Can you revise the entries from the line containing "You are a GUI" through the end, swapping "dropdown" for "menu", leaving everything else unchanged and omitting the pictures?

** Record excerpts **
################
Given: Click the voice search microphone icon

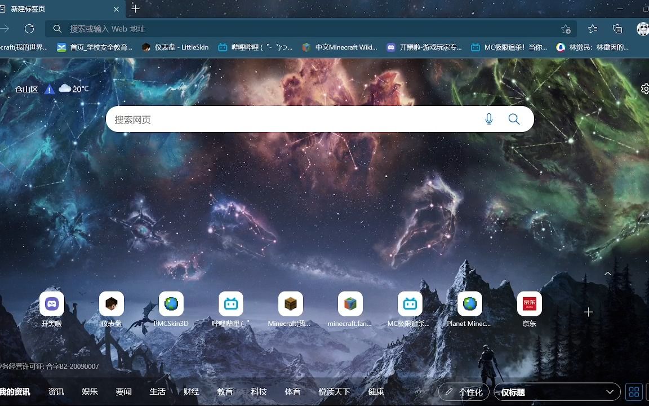Looking at the screenshot, I should point(489,119).
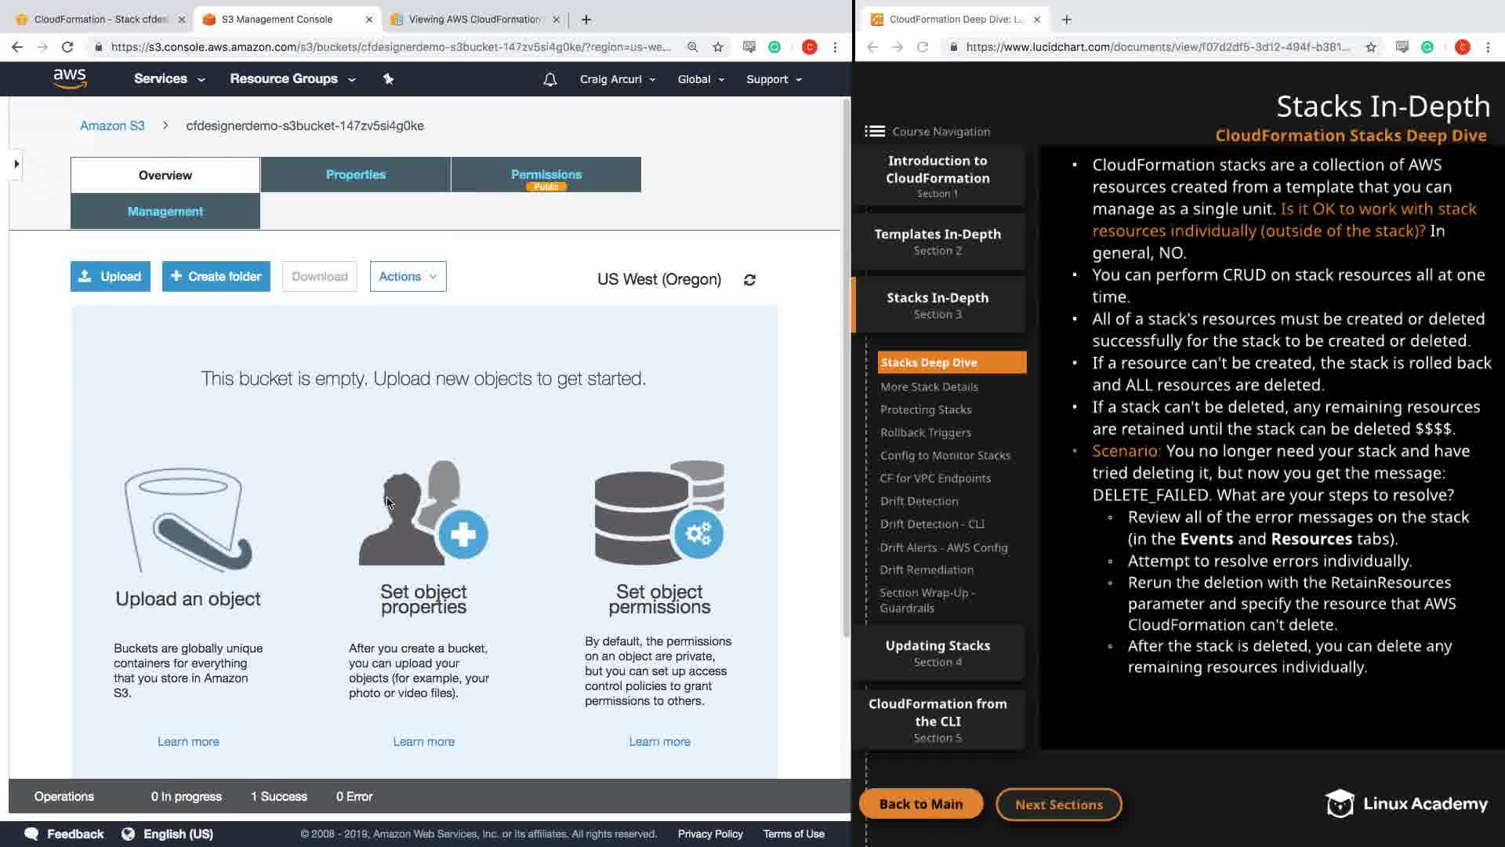Click Next Sections button in the course
This screenshot has height=847, width=1505.
point(1058,804)
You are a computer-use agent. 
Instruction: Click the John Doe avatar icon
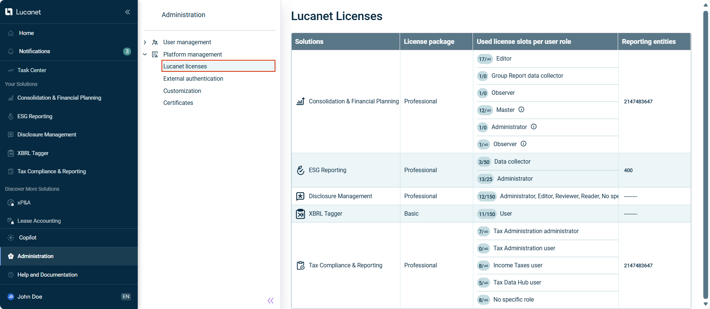11,297
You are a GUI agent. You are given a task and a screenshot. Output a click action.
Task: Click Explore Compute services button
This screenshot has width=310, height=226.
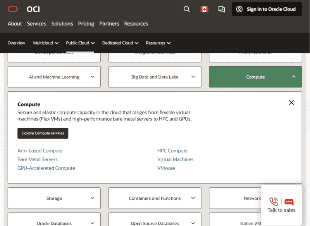[x=43, y=133]
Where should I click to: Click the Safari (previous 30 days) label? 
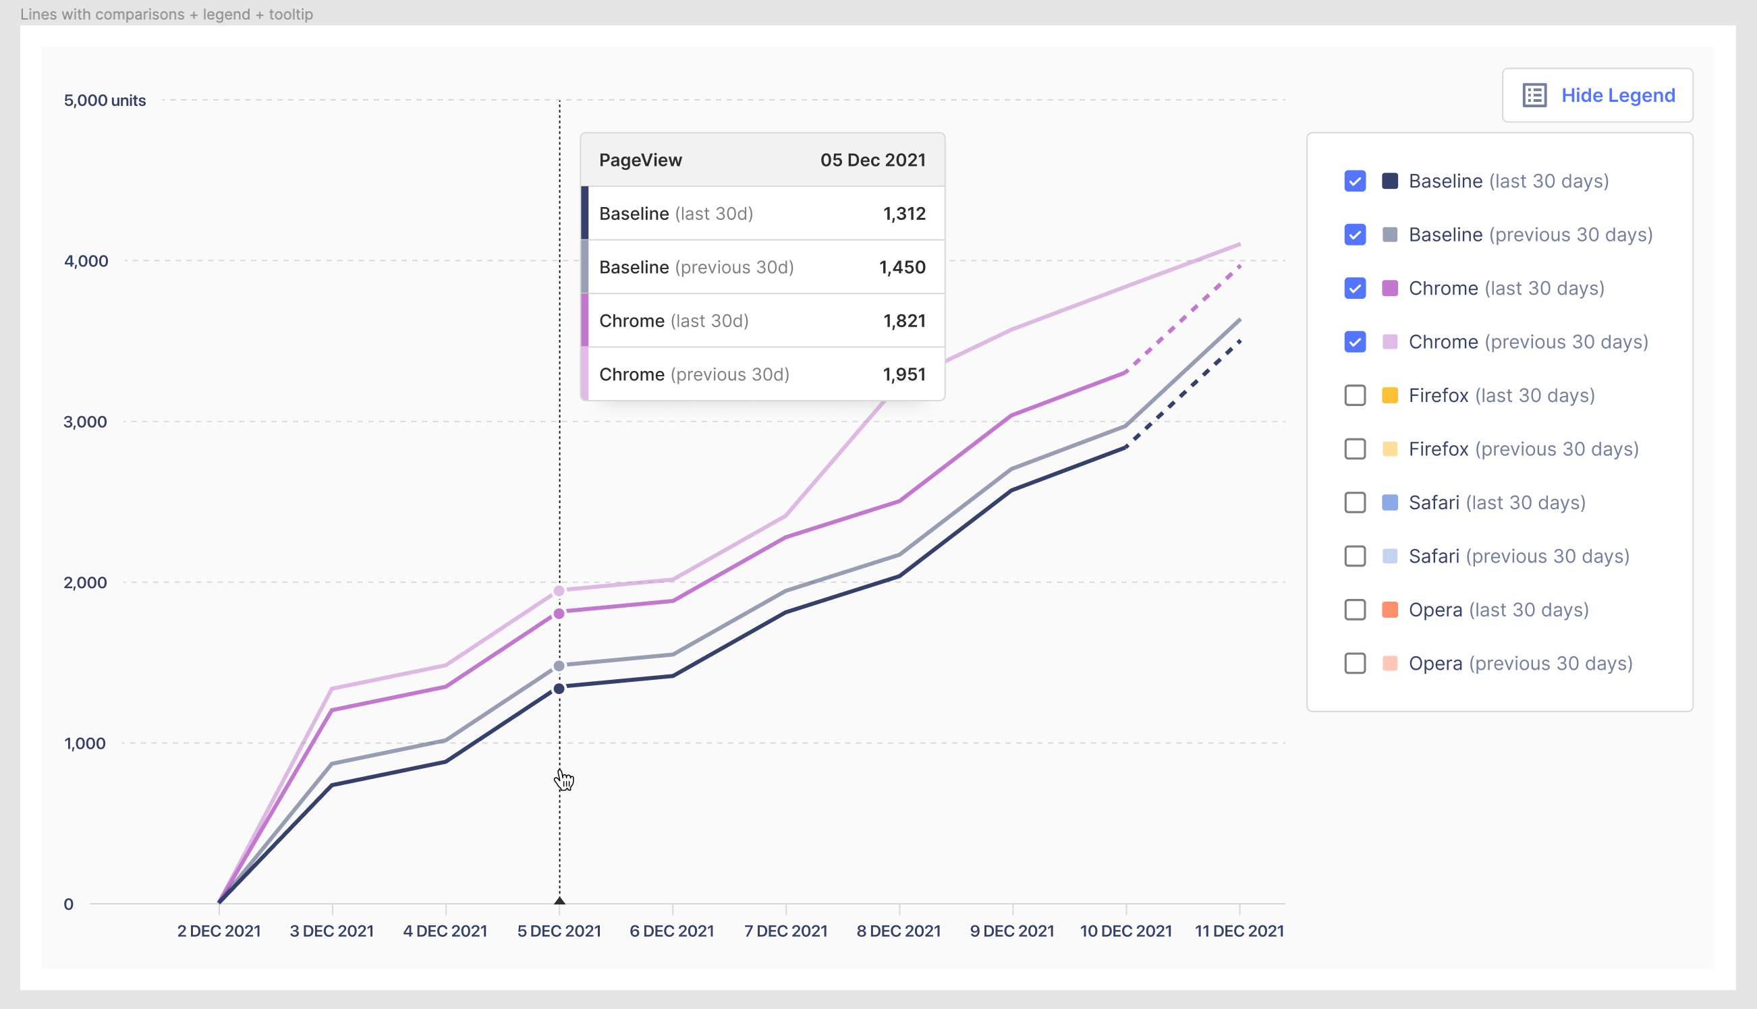click(1518, 556)
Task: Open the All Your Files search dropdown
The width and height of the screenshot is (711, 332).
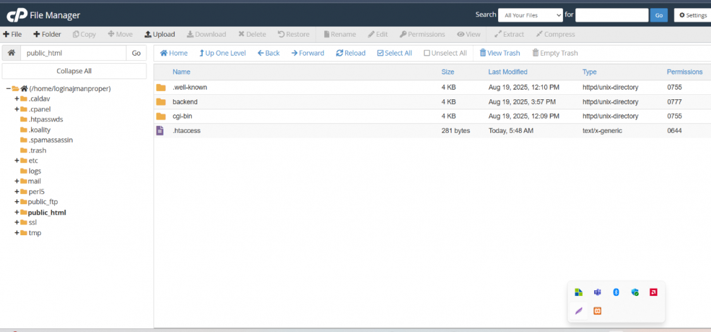Action: tap(530, 15)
################
** Reply to the exercise **
You are a GUI agent. You are given a task and a screenshot. Output a click action.
Task: Click Explore Compute services button
This screenshot has width=310, height=226.
[x=43, y=133]
Where should I click to: Click the Safari (previous 30 days) label? 
click(1518, 556)
Task: Open the All Your Files search menu
The width and height of the screenshot is (711, 332).
Action: tap(530, 15)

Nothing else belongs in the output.